Task instructions: Can you rewrite the entries from "Where should I click to: Open the Mon" through "Looking at the screenshot, I should (1171, 444).", swapping "checkbox" for "toggle switch" and changing nothing else?

Entries:
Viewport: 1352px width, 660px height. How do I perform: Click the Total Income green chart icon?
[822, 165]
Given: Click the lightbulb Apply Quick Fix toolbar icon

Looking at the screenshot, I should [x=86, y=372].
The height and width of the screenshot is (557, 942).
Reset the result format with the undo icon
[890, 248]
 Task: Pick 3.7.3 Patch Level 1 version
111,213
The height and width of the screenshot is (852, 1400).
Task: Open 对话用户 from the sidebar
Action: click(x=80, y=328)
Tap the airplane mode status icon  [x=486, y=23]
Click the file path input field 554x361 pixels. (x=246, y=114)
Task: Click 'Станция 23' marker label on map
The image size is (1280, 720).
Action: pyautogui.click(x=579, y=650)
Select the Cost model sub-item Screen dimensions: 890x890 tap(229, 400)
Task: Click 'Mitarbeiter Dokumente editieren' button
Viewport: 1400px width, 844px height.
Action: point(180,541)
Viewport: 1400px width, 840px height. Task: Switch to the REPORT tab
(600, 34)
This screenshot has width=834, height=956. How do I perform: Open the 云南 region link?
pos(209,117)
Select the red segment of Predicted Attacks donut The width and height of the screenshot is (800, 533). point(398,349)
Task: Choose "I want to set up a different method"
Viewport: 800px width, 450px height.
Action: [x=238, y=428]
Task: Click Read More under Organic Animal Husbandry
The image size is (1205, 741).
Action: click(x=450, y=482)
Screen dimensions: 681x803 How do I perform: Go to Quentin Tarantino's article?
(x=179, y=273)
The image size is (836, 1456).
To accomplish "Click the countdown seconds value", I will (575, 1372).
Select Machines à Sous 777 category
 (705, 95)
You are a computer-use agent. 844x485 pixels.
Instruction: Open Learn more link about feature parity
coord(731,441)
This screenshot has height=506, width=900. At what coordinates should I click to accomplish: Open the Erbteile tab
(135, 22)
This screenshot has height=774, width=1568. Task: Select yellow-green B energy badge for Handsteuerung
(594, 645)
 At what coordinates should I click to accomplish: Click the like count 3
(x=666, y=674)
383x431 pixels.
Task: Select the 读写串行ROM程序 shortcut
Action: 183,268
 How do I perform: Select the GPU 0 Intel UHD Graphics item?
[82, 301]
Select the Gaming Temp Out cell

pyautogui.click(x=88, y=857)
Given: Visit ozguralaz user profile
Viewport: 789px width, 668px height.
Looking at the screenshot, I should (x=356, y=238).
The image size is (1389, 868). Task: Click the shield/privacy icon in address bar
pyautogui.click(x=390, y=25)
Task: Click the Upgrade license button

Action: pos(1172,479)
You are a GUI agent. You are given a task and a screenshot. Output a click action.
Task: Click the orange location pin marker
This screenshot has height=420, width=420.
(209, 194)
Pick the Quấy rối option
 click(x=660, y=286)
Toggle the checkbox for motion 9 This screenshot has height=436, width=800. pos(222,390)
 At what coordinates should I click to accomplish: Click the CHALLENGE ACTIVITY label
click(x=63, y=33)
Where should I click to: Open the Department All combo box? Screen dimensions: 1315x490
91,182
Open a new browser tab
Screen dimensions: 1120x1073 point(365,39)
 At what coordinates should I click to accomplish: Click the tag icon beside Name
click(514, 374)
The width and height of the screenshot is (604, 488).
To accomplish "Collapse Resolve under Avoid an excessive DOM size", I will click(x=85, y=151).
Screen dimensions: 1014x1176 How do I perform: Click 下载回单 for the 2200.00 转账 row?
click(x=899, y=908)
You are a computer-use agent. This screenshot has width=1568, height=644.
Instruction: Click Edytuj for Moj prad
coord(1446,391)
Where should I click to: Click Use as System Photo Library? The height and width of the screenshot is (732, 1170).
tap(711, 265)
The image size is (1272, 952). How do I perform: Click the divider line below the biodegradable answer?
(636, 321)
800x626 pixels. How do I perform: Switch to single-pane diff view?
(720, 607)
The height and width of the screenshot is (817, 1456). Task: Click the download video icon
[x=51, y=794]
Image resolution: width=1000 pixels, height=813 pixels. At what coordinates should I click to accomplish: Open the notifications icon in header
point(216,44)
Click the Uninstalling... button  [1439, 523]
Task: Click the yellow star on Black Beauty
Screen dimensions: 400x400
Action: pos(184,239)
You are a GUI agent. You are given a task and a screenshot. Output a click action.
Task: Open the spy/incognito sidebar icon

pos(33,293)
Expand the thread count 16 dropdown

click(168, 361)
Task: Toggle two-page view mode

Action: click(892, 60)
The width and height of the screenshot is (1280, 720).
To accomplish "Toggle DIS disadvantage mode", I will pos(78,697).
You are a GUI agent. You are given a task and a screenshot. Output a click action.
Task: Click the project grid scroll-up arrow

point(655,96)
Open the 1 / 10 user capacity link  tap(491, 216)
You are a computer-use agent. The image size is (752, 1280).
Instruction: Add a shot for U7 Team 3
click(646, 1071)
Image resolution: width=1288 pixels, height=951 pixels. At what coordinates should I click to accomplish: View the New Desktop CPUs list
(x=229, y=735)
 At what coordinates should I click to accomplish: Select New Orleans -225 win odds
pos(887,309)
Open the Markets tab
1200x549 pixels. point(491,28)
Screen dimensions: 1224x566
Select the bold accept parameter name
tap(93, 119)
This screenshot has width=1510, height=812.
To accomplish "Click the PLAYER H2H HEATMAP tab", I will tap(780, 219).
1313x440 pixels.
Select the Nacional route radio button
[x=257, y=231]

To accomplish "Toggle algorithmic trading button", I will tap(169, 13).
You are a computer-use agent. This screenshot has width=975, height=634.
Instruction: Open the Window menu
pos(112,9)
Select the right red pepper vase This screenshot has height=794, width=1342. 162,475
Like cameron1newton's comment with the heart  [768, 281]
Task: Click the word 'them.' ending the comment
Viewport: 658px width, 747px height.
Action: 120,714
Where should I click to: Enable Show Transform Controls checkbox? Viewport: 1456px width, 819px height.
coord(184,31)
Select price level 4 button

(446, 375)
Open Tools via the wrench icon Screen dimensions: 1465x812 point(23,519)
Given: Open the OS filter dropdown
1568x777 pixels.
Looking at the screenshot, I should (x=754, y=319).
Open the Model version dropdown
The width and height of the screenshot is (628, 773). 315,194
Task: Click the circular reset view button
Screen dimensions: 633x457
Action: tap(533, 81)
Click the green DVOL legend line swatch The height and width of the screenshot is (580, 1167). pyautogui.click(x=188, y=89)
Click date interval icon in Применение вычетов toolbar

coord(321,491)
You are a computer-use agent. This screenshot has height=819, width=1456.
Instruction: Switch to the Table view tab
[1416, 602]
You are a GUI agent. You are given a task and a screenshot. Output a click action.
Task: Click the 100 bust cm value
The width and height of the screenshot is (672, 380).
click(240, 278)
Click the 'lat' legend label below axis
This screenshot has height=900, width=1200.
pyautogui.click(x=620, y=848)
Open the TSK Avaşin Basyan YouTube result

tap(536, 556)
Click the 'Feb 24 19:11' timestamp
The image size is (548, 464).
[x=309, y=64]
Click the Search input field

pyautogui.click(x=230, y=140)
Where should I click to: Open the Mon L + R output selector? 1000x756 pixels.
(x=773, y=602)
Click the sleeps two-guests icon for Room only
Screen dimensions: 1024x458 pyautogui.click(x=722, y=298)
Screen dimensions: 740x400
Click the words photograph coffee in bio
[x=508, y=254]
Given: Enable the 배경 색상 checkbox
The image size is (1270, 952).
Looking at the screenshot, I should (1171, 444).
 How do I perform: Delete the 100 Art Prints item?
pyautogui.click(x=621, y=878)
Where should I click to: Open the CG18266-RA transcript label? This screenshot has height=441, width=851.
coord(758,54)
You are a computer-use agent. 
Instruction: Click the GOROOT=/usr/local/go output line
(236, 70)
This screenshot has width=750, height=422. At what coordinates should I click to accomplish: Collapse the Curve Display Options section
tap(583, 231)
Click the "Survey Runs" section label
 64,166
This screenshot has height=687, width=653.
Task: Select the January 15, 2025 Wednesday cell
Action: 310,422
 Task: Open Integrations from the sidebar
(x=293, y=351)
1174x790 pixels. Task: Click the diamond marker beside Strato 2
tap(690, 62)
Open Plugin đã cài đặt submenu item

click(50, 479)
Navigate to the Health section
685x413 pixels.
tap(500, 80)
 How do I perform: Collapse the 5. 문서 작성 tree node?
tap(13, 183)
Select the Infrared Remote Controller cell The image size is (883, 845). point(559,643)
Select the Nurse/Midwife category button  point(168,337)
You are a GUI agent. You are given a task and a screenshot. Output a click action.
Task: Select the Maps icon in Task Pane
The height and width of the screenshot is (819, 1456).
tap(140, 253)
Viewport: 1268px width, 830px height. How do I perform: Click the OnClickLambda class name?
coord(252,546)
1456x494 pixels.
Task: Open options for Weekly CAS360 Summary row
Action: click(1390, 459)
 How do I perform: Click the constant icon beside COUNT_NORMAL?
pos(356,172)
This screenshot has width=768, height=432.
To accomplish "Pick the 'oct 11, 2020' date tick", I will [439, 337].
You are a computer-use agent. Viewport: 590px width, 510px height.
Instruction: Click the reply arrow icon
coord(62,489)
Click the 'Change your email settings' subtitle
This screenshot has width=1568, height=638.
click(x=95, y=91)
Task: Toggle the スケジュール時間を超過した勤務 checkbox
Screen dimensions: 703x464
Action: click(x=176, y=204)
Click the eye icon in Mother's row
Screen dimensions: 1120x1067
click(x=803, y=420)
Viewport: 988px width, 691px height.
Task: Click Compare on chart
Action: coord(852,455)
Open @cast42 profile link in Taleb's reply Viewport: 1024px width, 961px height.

Response to the exercise:
Where should I click to: Open the Mon L + R output selector? 1000x756 pixels.
(x=773, y=602)
Click the sleeps two-guests icon for Room only
Screen dimensions: 1024x458 pyautogui.click(x=722, y=298)
Screen dimensions: 740x400
Click the words photograph coffee in bio
[x=508, y=254]
Given: Enable the 배경 색상 toggle switch
The image size is (1270, 952).
Looking at the screenshot, I should (1171, 444).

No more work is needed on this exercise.